What documents do I need to include with my tax return when I claim the credit?
Employers are advised of their unemployment insurance experience rating in mid-December of the preceding year through their unemployment insurance tax notices. They are also advised of their rating on the quarterly tax statements sent to employers by the Idaho Department of Labor. This evidence of rating must be included with the employer’s tax return for the year the credit is claimed.
Can I use this tax credit for a scenario that overlaps the taxable year?
Employer questions about specific income tax situations or individual hiring scenarios should be referred to their accountants or the Idaho State Tax Commission at (208) 334-7660
or (800) 972-7660
.
Is the Hire One Tax Credit the only job-related tax credit employers can claim?

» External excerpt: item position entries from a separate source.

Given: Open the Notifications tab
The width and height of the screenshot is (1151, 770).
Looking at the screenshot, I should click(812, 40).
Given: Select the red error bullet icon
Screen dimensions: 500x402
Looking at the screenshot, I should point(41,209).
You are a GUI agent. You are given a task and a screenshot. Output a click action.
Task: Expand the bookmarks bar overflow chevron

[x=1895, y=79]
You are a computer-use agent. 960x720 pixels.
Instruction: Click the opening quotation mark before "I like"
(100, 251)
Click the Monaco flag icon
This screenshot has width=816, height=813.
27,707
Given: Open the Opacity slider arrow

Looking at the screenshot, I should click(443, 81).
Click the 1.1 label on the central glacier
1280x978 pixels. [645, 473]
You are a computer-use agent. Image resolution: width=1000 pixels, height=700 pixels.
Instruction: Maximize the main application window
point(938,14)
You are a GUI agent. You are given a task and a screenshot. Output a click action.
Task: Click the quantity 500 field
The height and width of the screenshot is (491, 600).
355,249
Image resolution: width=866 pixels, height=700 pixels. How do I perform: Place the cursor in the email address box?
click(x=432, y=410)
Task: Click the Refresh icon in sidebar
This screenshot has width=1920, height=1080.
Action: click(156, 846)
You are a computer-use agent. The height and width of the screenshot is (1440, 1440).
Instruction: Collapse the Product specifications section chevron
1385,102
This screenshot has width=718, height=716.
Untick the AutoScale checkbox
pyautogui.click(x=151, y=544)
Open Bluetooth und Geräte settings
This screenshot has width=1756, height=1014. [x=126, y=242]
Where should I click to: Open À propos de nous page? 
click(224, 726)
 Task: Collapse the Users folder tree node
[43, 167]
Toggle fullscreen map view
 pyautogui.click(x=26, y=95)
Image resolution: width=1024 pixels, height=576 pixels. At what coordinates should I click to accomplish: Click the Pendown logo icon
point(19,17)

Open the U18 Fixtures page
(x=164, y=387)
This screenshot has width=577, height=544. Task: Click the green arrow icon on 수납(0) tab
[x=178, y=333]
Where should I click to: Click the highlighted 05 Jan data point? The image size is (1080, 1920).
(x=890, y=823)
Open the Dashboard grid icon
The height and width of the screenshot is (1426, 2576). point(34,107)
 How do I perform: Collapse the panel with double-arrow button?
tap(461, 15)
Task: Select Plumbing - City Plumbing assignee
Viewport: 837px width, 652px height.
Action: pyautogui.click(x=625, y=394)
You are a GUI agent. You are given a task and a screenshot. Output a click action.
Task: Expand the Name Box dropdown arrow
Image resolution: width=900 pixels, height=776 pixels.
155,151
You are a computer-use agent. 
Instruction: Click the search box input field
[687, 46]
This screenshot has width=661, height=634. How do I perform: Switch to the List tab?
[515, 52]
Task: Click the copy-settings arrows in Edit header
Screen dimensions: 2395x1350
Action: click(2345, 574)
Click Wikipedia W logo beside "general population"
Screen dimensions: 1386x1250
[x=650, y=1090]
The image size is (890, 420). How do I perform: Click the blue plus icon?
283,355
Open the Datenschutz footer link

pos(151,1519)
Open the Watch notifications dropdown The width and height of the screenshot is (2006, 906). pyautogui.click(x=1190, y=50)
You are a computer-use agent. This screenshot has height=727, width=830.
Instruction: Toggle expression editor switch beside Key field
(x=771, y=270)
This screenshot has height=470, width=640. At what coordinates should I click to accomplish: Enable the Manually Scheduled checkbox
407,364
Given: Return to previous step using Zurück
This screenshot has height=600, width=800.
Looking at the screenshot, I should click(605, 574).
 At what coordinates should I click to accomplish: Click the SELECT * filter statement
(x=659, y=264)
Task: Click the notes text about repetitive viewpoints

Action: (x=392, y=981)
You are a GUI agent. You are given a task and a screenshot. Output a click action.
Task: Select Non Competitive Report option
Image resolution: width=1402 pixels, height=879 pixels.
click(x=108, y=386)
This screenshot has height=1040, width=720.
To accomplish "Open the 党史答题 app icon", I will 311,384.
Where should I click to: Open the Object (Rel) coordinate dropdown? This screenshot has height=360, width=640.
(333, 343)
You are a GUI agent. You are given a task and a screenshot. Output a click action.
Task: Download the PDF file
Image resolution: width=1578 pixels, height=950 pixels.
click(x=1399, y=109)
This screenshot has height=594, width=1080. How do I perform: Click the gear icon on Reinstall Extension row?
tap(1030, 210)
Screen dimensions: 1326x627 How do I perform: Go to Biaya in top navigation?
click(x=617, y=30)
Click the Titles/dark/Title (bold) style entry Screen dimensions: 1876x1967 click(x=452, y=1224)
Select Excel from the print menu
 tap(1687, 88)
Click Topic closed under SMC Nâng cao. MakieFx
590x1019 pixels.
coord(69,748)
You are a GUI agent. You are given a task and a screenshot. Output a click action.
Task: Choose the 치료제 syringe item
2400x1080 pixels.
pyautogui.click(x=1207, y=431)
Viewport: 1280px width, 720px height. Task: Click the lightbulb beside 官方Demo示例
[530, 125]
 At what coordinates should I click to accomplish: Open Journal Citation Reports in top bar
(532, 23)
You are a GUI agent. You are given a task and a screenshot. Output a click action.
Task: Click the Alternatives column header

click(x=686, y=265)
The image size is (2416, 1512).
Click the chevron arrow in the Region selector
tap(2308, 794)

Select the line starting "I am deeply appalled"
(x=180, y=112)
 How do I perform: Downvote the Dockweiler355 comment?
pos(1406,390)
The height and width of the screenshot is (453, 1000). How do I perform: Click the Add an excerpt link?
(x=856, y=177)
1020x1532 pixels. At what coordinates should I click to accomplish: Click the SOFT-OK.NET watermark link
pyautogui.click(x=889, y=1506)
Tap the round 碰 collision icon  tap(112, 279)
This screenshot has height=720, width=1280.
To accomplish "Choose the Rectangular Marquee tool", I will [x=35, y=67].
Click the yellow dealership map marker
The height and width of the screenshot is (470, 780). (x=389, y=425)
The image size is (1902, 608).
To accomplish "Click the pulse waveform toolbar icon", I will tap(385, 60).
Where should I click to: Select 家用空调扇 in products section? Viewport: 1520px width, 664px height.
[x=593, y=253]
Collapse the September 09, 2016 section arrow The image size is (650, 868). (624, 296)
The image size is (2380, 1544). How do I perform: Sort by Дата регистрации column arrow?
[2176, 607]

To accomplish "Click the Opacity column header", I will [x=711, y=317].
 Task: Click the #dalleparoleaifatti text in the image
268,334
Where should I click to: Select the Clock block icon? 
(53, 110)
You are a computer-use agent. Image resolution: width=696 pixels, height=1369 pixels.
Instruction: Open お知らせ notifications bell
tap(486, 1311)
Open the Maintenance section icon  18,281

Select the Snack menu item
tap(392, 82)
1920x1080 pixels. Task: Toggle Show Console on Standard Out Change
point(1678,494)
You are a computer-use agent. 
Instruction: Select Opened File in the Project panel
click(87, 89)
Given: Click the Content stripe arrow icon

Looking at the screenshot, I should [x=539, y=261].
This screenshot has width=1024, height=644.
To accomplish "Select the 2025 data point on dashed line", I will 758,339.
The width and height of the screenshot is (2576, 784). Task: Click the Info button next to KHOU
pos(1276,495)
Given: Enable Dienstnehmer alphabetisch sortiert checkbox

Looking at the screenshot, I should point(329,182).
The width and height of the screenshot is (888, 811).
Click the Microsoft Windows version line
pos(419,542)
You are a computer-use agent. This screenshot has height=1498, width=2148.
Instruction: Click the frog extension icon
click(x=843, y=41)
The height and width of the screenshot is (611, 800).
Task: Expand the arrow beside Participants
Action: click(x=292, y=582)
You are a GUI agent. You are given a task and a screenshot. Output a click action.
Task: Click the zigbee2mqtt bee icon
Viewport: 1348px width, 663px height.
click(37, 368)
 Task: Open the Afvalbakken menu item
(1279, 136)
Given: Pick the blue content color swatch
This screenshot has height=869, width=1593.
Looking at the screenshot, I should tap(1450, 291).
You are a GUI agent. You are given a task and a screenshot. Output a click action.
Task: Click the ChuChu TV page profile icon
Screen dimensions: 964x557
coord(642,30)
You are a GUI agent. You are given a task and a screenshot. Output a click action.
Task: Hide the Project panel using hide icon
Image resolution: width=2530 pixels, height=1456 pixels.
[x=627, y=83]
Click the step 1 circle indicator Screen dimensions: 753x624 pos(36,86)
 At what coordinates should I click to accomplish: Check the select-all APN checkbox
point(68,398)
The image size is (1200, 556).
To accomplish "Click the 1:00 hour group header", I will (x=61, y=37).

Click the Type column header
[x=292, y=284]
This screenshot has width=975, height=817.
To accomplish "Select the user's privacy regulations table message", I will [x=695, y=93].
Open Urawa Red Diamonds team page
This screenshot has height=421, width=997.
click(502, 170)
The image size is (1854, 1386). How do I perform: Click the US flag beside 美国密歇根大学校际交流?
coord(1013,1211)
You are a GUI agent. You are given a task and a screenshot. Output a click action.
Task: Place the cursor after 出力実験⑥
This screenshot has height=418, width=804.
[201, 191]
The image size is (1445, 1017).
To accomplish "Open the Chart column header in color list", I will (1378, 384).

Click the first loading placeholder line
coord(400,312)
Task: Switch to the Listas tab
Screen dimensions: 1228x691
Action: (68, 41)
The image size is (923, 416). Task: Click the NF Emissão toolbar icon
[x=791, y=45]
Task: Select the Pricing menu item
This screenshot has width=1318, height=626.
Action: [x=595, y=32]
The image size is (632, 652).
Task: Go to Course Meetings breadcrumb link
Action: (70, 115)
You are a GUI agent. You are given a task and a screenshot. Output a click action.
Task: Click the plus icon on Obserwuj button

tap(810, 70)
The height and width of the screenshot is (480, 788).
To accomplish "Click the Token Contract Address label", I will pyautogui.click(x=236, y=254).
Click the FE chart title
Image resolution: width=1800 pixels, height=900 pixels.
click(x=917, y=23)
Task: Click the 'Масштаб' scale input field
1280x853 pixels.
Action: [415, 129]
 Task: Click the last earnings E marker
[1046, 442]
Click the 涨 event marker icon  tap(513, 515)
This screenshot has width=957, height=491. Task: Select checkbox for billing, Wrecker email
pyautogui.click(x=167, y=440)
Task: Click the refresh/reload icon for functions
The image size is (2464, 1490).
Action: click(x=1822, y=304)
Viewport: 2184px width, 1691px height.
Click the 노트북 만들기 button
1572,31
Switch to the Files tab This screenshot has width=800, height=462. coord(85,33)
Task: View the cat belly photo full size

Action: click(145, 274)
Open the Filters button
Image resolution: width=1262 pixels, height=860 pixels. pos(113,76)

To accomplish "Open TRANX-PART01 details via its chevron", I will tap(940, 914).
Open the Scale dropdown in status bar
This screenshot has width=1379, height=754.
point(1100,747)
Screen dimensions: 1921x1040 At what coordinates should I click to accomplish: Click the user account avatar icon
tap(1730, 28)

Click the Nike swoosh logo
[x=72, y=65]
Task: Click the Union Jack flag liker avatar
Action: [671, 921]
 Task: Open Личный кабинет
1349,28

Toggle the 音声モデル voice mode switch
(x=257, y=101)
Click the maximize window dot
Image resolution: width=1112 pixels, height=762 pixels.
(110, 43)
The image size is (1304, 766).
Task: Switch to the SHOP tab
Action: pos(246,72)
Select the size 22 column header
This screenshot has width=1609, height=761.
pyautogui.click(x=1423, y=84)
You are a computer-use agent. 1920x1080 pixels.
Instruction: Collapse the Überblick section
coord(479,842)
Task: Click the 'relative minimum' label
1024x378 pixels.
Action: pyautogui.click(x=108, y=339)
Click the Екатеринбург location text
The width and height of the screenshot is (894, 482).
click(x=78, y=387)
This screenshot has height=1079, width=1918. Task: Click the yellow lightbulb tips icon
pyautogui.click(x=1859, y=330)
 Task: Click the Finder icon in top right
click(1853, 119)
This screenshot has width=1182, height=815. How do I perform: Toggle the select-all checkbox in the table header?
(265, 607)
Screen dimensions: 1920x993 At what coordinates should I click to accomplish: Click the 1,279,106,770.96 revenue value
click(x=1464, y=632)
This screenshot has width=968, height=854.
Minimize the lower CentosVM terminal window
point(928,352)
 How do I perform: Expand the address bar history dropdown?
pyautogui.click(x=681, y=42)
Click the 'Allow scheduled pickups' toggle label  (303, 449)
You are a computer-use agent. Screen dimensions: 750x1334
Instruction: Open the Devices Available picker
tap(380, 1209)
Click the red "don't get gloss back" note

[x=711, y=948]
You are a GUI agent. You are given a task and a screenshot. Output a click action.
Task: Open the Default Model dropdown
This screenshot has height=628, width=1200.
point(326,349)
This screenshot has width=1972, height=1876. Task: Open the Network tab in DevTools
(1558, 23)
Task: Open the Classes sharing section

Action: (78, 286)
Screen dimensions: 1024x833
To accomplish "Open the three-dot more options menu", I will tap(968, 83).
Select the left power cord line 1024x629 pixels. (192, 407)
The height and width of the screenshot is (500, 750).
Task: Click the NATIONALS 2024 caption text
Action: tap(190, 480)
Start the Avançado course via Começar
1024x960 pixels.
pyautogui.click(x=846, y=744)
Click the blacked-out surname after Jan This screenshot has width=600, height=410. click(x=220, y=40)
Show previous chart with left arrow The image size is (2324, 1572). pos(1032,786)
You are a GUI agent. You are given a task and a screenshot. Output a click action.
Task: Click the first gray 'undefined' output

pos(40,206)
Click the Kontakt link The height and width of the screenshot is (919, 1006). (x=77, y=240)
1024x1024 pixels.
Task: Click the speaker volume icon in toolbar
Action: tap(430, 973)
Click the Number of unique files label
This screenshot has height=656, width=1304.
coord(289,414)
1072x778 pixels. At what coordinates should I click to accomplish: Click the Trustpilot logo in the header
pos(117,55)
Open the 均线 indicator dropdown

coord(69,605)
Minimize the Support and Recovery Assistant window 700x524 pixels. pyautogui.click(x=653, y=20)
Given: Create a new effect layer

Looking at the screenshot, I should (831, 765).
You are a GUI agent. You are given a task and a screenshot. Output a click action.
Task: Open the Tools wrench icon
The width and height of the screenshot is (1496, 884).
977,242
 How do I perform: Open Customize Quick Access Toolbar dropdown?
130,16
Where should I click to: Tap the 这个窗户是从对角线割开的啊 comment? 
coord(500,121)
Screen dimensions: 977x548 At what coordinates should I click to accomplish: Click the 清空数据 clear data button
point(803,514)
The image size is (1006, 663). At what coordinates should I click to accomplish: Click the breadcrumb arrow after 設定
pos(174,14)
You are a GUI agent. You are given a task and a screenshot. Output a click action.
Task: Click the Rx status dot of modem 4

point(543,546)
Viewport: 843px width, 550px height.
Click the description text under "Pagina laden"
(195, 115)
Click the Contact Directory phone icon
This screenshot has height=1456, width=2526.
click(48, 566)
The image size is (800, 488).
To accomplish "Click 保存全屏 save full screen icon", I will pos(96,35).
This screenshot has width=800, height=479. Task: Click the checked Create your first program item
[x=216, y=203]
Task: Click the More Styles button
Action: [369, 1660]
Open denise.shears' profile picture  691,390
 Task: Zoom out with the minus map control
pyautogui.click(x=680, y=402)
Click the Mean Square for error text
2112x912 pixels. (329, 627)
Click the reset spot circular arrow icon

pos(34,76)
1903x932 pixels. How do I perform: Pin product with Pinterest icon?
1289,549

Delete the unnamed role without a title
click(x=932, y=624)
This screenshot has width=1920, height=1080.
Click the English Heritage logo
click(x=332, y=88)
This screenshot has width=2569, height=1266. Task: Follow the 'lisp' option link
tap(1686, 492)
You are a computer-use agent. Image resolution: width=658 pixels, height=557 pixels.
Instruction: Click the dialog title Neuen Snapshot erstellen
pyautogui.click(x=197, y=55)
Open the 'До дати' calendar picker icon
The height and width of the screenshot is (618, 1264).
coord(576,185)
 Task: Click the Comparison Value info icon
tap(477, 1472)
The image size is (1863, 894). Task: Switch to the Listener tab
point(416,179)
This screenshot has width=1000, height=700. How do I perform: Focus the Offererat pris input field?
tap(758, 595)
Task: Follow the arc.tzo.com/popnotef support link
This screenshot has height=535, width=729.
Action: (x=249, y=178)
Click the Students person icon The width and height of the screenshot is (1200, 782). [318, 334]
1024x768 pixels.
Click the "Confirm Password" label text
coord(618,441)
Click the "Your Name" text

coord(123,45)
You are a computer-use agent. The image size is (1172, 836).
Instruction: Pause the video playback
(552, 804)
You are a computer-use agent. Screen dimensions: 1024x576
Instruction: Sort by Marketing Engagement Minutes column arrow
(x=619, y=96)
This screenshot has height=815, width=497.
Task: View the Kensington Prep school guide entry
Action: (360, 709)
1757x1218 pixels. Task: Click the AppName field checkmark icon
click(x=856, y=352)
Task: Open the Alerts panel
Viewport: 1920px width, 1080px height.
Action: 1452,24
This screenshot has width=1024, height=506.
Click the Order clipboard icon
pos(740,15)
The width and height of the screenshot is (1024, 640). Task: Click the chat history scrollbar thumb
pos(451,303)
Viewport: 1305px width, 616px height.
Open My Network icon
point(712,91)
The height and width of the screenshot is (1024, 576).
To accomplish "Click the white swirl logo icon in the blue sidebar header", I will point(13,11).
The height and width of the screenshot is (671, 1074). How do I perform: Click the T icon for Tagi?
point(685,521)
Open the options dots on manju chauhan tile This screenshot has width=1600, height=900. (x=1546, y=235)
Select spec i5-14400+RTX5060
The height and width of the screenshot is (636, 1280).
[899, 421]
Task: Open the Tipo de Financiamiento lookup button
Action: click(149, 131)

Idaho has one other job-related tax credit. The Idaho Business Advantage incentive contains a $1,500 - $3,000 job tax credit that employers can claim based on a minimum investment of $500,000 in new facilities and at least 10 new jobs averaging $40,000 annually, but employers cannot claim both the Idaho Business Advantage Tax and the Hire One Tax Credit for the same employee. The Hire One Tax Credit also replaces a second tax credit – the New Jobs Income Tax Credit.
What is the cost to Idaho for this tax credit?
Analysts estimate the jobs eligible for the tax credit will generate $25.3 million in new tax revenue, which will offset its $7.6 million estimated annual cost to the general fund.